Encoder for Micro Metal Gearmotor with extended shaft


I am looking for an encoder to be used with the 100:1 Micro Metal Gearmotor HP with Extended Motor Shaft.
I don’t want to use the pololu wheel encoder instead I wan’t to have an encoder on the extended shaft. Do anyone know of an good encoder for this?

Are you still interested in something like this? What kind of resolution are you looking for?


I am looking for an encoder for shaft of “100:1 micro metal gearmotor with extended motor shaft” item #2204.
the encoder should be small and fit the extended motor shaft NOT the wheel.


I’m also interested in those encoders. Micro-metal gear motors extended shaft is very thin, so it is dificult to find something that fits. Does Pololu or anybody know of something that can fit? I’m looking for an 128 pulses per revolution at least, to do a god speed control of the motor. But if somebody can advise me of an less ppr model, it will do the job at the moment.

Austria Microsystems AS5045 and AS5048 are nice sensor/processor chips for position encoding.
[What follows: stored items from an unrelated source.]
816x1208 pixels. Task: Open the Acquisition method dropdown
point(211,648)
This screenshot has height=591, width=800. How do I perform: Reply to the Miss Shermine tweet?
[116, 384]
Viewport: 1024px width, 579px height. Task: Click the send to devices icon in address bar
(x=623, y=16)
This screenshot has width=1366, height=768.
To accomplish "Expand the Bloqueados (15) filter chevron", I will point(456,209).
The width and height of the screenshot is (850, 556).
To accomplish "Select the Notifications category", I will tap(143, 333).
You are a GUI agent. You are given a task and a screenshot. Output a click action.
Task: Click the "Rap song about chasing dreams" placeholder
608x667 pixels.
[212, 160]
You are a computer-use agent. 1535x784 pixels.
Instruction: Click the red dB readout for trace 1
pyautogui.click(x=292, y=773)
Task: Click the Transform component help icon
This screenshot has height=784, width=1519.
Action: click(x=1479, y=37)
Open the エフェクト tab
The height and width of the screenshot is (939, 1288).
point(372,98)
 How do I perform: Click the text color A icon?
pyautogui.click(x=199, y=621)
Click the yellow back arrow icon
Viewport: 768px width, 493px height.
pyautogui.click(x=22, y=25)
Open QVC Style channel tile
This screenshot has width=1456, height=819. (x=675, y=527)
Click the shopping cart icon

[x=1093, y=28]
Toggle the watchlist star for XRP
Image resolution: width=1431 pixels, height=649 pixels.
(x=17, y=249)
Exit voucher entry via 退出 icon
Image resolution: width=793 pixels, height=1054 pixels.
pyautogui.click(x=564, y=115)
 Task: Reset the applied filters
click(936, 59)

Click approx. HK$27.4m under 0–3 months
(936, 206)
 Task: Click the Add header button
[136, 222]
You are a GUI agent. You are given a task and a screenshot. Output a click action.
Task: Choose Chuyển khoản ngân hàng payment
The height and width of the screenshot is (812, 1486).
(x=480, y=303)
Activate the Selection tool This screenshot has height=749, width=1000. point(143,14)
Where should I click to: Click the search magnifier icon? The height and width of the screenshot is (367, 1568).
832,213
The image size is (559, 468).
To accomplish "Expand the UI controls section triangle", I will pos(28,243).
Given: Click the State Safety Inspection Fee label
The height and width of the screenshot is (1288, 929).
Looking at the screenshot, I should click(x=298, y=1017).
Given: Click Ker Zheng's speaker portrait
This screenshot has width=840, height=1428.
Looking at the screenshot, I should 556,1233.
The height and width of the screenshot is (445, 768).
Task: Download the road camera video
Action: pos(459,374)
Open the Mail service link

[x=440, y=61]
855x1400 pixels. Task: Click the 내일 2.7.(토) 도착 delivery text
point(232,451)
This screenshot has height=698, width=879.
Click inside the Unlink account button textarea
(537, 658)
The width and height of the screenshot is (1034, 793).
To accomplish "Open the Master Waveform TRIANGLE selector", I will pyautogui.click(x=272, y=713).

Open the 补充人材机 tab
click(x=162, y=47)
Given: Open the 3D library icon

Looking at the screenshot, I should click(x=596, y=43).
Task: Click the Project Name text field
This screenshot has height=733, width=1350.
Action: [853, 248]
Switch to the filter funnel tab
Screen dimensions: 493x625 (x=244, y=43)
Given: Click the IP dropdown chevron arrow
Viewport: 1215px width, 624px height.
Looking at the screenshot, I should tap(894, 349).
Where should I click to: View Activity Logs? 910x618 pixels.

They are just the chips, though – you have to mount a magnet on the axle, and mount the chip next to the magnet, and supply it with voltage and control signals, to get a full solution.

Digi-Key has eval boards: digikey.com/product-detail/e … ND/3694172
But they’re not in stock.
The chip itself is $13 in quantity 1: digikey.com/product-search/e … ?k=AS5048B

If you know how to design circuit boards in something like Eagle, you could perhaps send off a board to a place like oshpark.com/ to make one that’s small enough? Seems like a fair bit of work, though.

Hi jwatte, I have some AS5040, but they are difficult to work with. First you need special magnets, they need to be diagonally magnetized. Attachment to shaft and calibration it is not trivial. You also have to very acurately place the magnet at the exact point over the chip. And so on…

Too many dificulties. I was looking for an easier way to do the job.

Interesting! However, they do claim that AS5048 is easier to insert, doesn’t need hardware calibration, and is more error tolerant, so perhaps they learned :slight_smile:
I agree: if someone else already did all the hard design-build-test cycle, that saves a lot of time and is much more convenient!